> CONSIGNA
¿Puedes continuar el relato sobre el asedio de Cartagena por la armada de Vernon a partir de su última oración?

> FRAGMENTO PROPORCIONADO
La armada de Vernon se dirigió al paso de Bocachica, donde el primer buque que se acercó fue cañoneado desde los fuertes y cuatro navíos españoles, provocando que quedara inmovilizado y el acceso bloqueado hasta que los británicos pudieron remolcarlo, momento que aprovecharon para volver a intentar el paso, perdiendo otros 11 barcos.
Ante el fracaso de su estrategia Vernon decidió utilizar la artillería y bombardeó durante semanas las defensas de la bahía. Lezo, conocedor de que no aguantarían mucho más, ordenó la retirada de los fuertes y hundió sus seis barcos para cegar la entrada a la bahía, retrasando de manera considerable el avance inglés.
Destruidas las defensas españolas y despejado el canal de entrada, Vernon entró triunfante en la bahía a bordo de su buque insignia con las banderas desplegadas, dando la batalla por ganada. El almirante inglés, pensando que la victoria era cuestión de tiempo, despachó una corbeta a Inglaterra con un mensaje en el que anunciaba al rey Jorge II que, cuando recibiera la carta, ya habría conseguido la victoria sobre los españoles.
La noticia fue recibida con grandes festejos entre la población y se desató el delirio, pero los españoles no se habían rendido, se habían atrincherado en la principal fortaleza de Cartagena, el castillo de San Felipe de Barajas, y estaban dispuestos a resistir hasta el final.
Los ingleses comenzaron el incesante cañoneo del castillo, donde apenas quedaban 600 hombres bajo el mando de Lezo, hasta que Vernon dio orden de asaltarlo. El ataque frontal era un suicidio, así que el inglés decidió rodearlo y acatar por retaguardia, para lo que tuvieron que adentrarse en la selva en una odisea en la que perdieron a cientos de hombres tras contraer la malaria.
El primer asalto se hizo contra la entrada de la fortaleza, una estrecha rampa que Lezo mandó taponar con 300 hombres armados tan solo con espadas y cuchillos y que lograron contener el ataque y causar 1.500 bajas.
Esta derrota afectó a la moral inglesa mientras las epidemias seguían haciendo mella en las tropas. Vernon y sus oficiales decidieron que sus soldados emplearan escalas para sorprender a los defensores la noche del 19 de abril de 1741. Se organizaron en tres columnas, pero, cuando alcanzaron las murallas, no creían lo que estaba viendo. Blas de Lezo, previendo el ataque, había ordenado cavar un profundo foso en torno a la muralla, con lo que las escalas de los ingleses se quedaron cortas para superar el foso y la muralla, quedando los atacantes desprotegidos y sin saber muy bien qué hacer, lo que aprovecharon los españoles para acabar, de nuevo, con cientos de ingleses, mientras los supervivientes huían despavoridos a la selva.

> MATERIAL PROPORCIONADO
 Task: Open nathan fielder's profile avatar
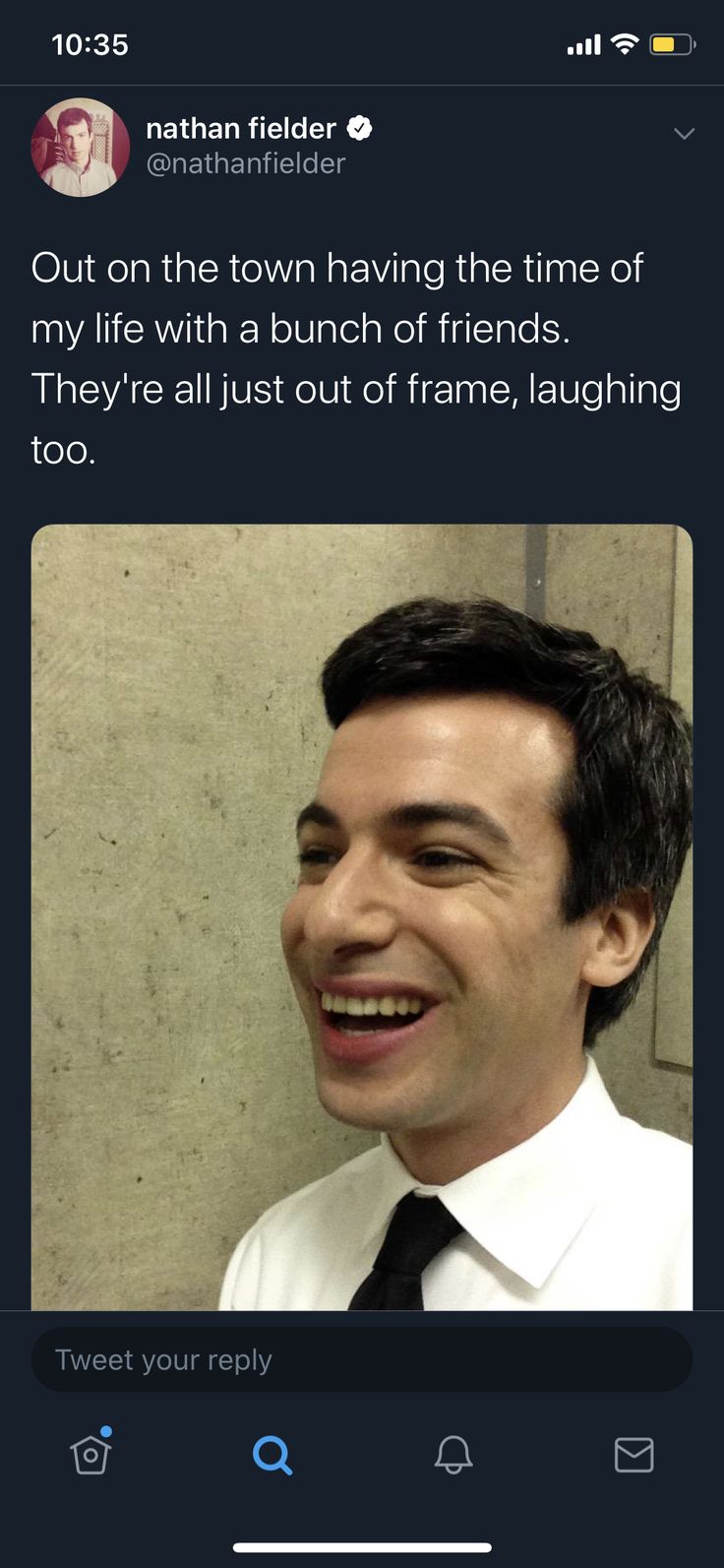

* * *

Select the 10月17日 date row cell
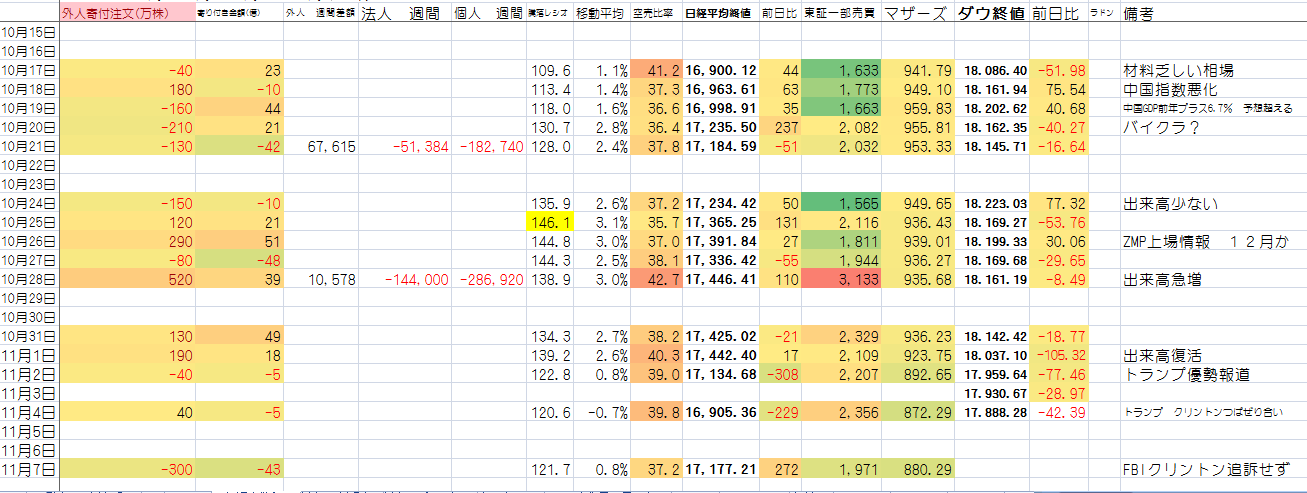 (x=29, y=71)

> RESPUESTA ESCRITA
A la mañana siguiente, con la moral por las nubes, Blas de Lezo ordenó dejar la fortaleza y contraatacar para aprovechar el duro golpe psicológico que habían sufrido los británicos. Iba en primera línea junto a sus hombres sujetando su arma con su único brazo, logrando que el enemigo se replegara y volviera a sus barcos.
Sus oficiales pedían a Vernon que se retirara, pero este se negó y ordenó durante 30 días más un continuo cañoneo, tras el cual ordenó un nuevo ataque que provocó un motín que se saldó con 50 fusilamientos.
Finalmente dio su brazo a torcer y el 8 de mayo los navíos ingleses comenzaron a abandonar la bahía de Cartagena. Las últimas naves partieron el 20 de mayo y tuvieron que incendiar cinco de ellas por falta de tripulación, ya que habían perdido a más de 10.000 hombres mientras los heridos ascendieron a 7.500, muchos de los cuales fallecerían en el trayecto a Jamaica.
La humillación de todo un imperio
Mientras en Gran Bretaña se celebraba la victoria, se acuñaron varias medallas y monedas, ninguna oficial, ensalzando la toma de Cartagena e incluso en una de ellas aparecía Blas de Lezo arrodillado ante Edward Vernon entregando su espada y con la inscripción “El orgullo de España humillado por Vernon”. El almirante británico dimitió en 1745 de su cargo en la Royal Navy. El fracaso de aquel asedio le acompañaría durante el resto de su vida.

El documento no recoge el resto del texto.